In the longer term, the rejection of Chevron deference may have significant implications for state tax administrative rulemaking and judicial review, particularly in those states that have adopted some form of Chevron deference. From a judicial perspective, courts in these states are likely to give increased scrutiny to agency interpretations of state tax laws — they may now be charged with finding the best statutory interpretation instead of merely deferring to the state tax authority’s interpretation. In the case where a state’s APA contains language similar to the scope–of–review language in the federal APA, or where the law is silent, Loper Bright may encourage state courts to reject the tax agency’s existing interpretations and apply their own.
Within the tax controversy realm, Loper Bright may also impact state administrative tax appeals that have not yet reached the courts. Although the neutrality of the state courts in tax litigation can be debated (it is but one reason that taxpayers often desire to bring state tax cases in the federal courts instead), the independence of tax administrative tribunals is often questioned, since many tribunals are creatures of the very state agencies that have created them. While such tribunals are unlikely to rule on questions of agency deference and other constitutional issues, Loper Bright may nonetheless encourage taxpayers to make such arguments earlier on in the controversy process in support of reaching a compromise or settlement based on the hazards of litigation.
From a legislative perspective, Loper Bright is likely to affect the amount of authority legislatures delegate to regulatory guidance. Little about the decision changes the power of Congress to specifically delegate authority to an agency to provide further meaning to a statute. Going forward, however, legislatures may be more specific about the authority granted to state agencies and how detailed the regulatory guidance must be. State legislatures could sidestep this issue by drafting more detailed statutes, but this in large part depends on the amount of time and effort state legislators are willing to dedicate to tax legislation. Another complicating factor is the fact that state legislators often lack the expertise necessary to implement sound tax policy, often deferring to lobbyists or other stakeholders to write the law.

Data shown:

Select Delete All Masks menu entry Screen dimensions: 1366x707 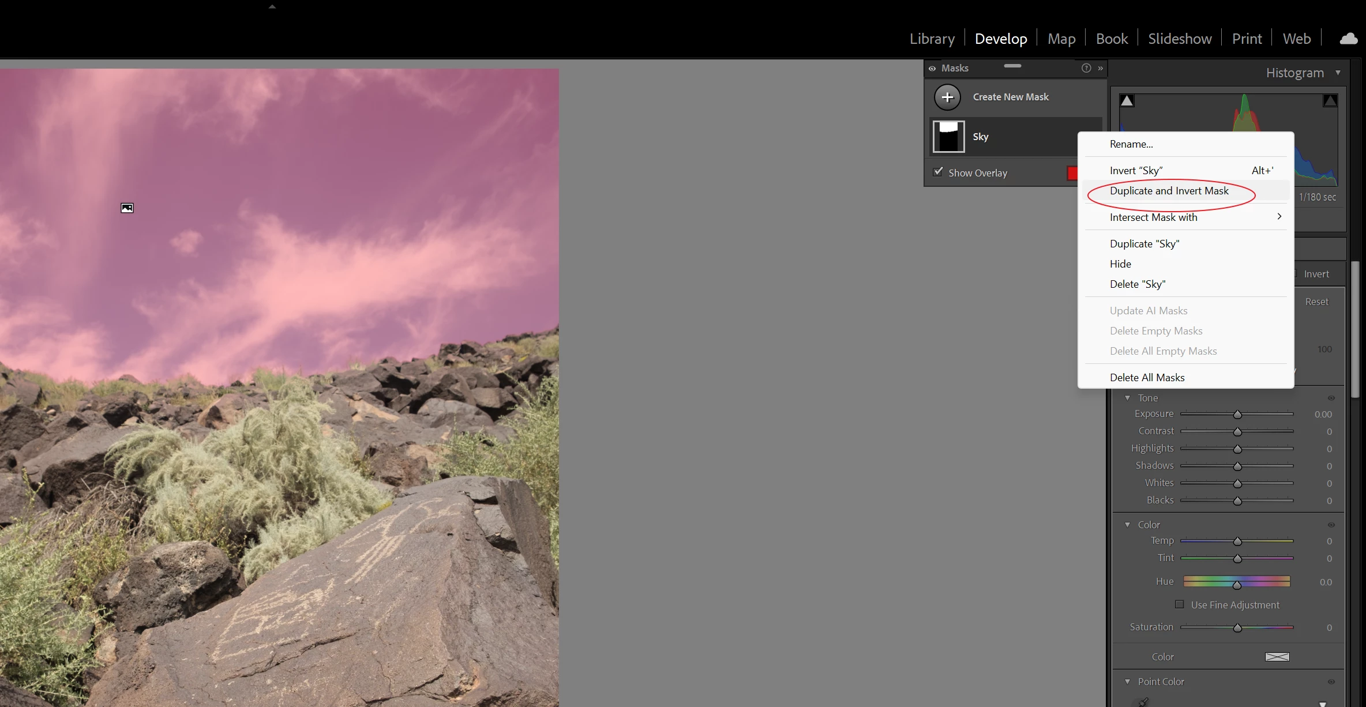tap(1147, 378)
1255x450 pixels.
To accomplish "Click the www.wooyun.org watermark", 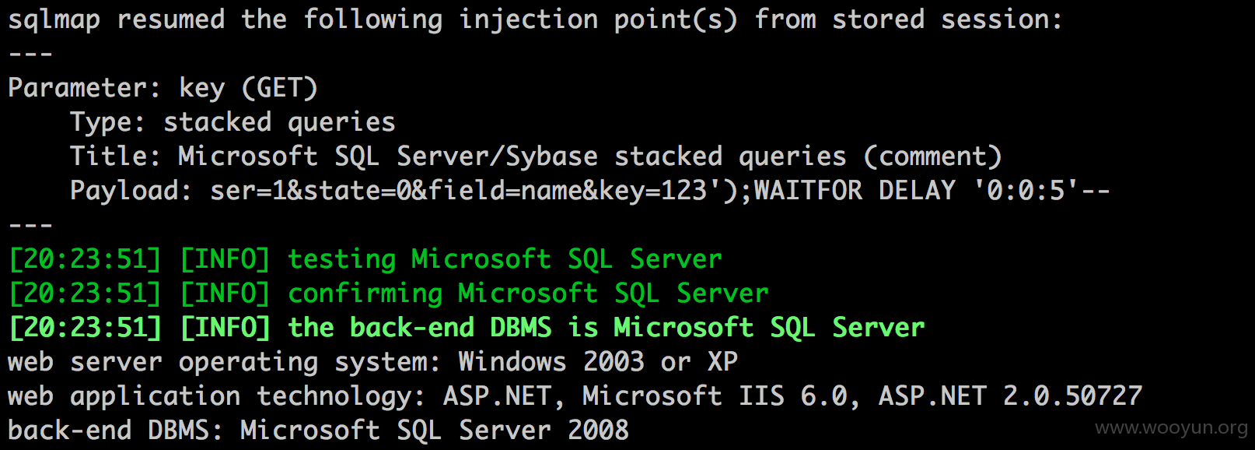I will [1171, 428].
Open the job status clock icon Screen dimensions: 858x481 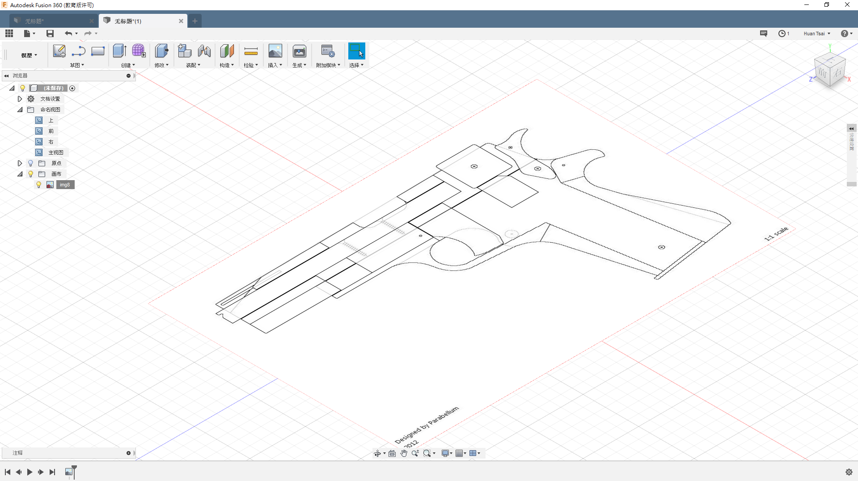pos(782,34)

Required tasks:
- a) Transcribe the Loper Bright passage between "From a legislative" and "write the law.", inclusive.
- b) Summarize the Loper Bright passage in two sentences.
- c) Resume the Loper Bright passage from its final sentence.

Per-task outputs:
- a)
From a legislative perspective, Loper Bright is likely to affect the amount of authority legislatures delegate to regulatory guidance. Little about the decision changes the power of Congress to specifically delegate authority to an agency to provide further meaning to a statute. Going forward, however, legislatures may be more specific about the authority granted to state agencies and how detailed the regulatory guidance must be. State legislatures could sidestep this issue by drafting more detailed statutes, but this in large part depends on the amount of time and effort state legislators are willing to dedicate to tax legislation. Another complicating factor is the fact that state legislators often lack the expertise necessary to implement sound tax policy, often deferring to lobbyists or other stakeholders to write the law.

- b) Rejecting Chevron deference may lead courts in states that adopted some form of it to scrutinize tax agency interpretations more closely, and it may encourage taxpayers to raise deference arguments earlier in administrative tax appeals to support a compromise or settlement. Legislatures may also become more specific about the authority they grant state agencies, although drafting more detailed statutes depends on legislators' time, effort and expertise, which they often lack.

- c)
Finally, Loper Bright is likely to continue the trend of states moving away from adopting Chevron deference in tax cases through judicial rulings or legislation to satisfy the separation–of–powers concerns raised by the Court. States that have adopted agency deference standards similar to Chevron may need to reassess such standards where long–standing state agency interpretations face increased judicial scrutiny. It will be interesting to see whether these states act more expediently through legislative action to reject Chevron deference or wait for the state’s courts to consider a legal challenge to an agency interpretation of a tax or nontax statute under a Loper Bright analysis. Other states may be more inclined to adjust their deference standards and adopt the Skidmore deference standard and its hodgepodge of factors that were endorsed by the Court. Finally, states without a clear deference standard may now be forced to come up with one. Ideally, Loper Bright could bring state legislatures and tax agencies to work more closely together to draft effective tax legislation and interpretative guidance that provides more certainty for both sides, but until then — let the controversy commence.
1Loper Bright Enterprises v. Raimondo, 144 S. Ct. 2244 (2024). The case was joined with Relentless, Inc. et al. v. Department of Commerce, No. 22-1219 (U.S. 6/28/24).
2Chevron U.S.A. v. Natural Resources Defense Council, 467 U.S. 837 (1984).
3Auer v. Robbins, 519 U.S. 452 (1997).
4Skidmore v. Swift & Co., 323 U.S. 134 (1944).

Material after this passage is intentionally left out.